Information provenance - the missing link between attention, RSS feeds, and value-based filtering - The Experiment-Driven Life Blog - Matthew Cornell. Programmer, Research Software Engineer, Think, Try, Learn

Tuesday

Jan232007

Information provenance - the missing link between attention, RSS feeds, and value-based filtering

Tuesday, January 23, 2007 at 1:01AM

The current spate of RSS feed-reading tools is missing a major feature: None of them (Bloglines, Google Reader, NetNewsWire, etc.) provide help with answering the major focus problem, "Which feeds should I pay attention to?" They are great at collection (one of the five GTD workflow phases I teach clients - gathering new feeds, and sorting them by source, date, number of unread, etc.) but that's just creating a bunch of haystacks. They still require us to laboriously look through each to find the needles (i.e., to assess value).

And this leads us to the real problem:

The links from source to value are one-way, with no feedback.

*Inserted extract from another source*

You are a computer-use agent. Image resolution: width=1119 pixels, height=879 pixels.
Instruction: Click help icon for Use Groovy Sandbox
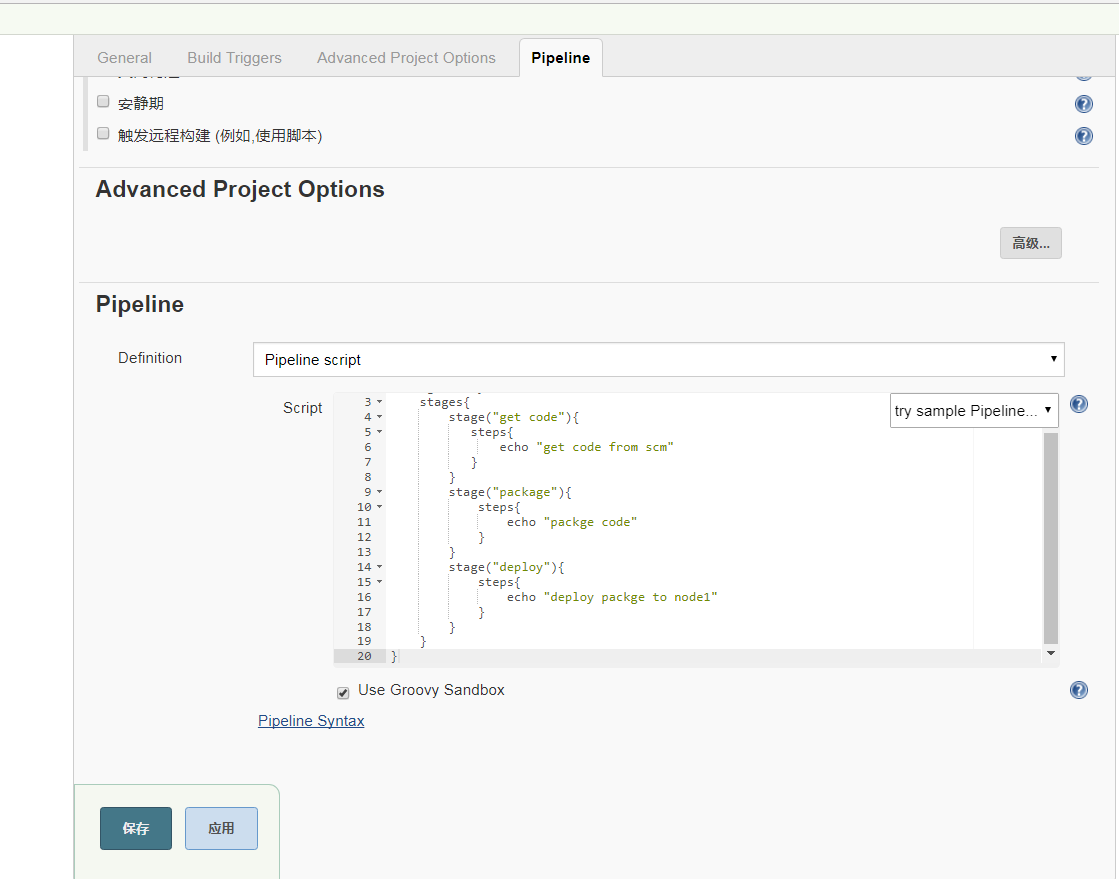[1079, 690]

Here's an example. You're reading through your feeds, and find a post that takes you to an interesting idea (The Rule of Least Power, for example). You jot some notes, save the URL, then move on. Repeat. The problem is the feed reader doesn't know that the article did something important to you - gave you an idea, changed your perspective, made you angry, whatever.

It's like loosing the Chain of custody, or not knowing a painting's provenance. Without completing the cycle back to the source, the reader can't filter feeds by importance, leaving it to us to do manually. (For example, see Bob Walsh's 80/20 Your information feeds idea - though determining which 20% is valuable is hard - and Marshall Kirkpatrick's Open Sourcing My TechCrunch Work Flow.)

Naturally there is work going on in this area. Google has its trends feature (click here if you're a Google Reader user - found via Robert Scoble's article 25,000 items read on Google Reader), and NetNewsWire's neat Sorting by Attention addition. But without having note-taking integrated in the information stream (which suggests standards, or an OS-based solution), tools are limited to impoverished metrics (e.g., clicked-on-post, flagged-feed, sent-to-someone, bookmarked-it), and can't do a good job for us.

How would this work? I haven't thought it through (suggestions anyone?), but maybe a cooperative set of browser plug-ins, sort of a "Zotero meets PageAddict, gets married, has kids" mashup.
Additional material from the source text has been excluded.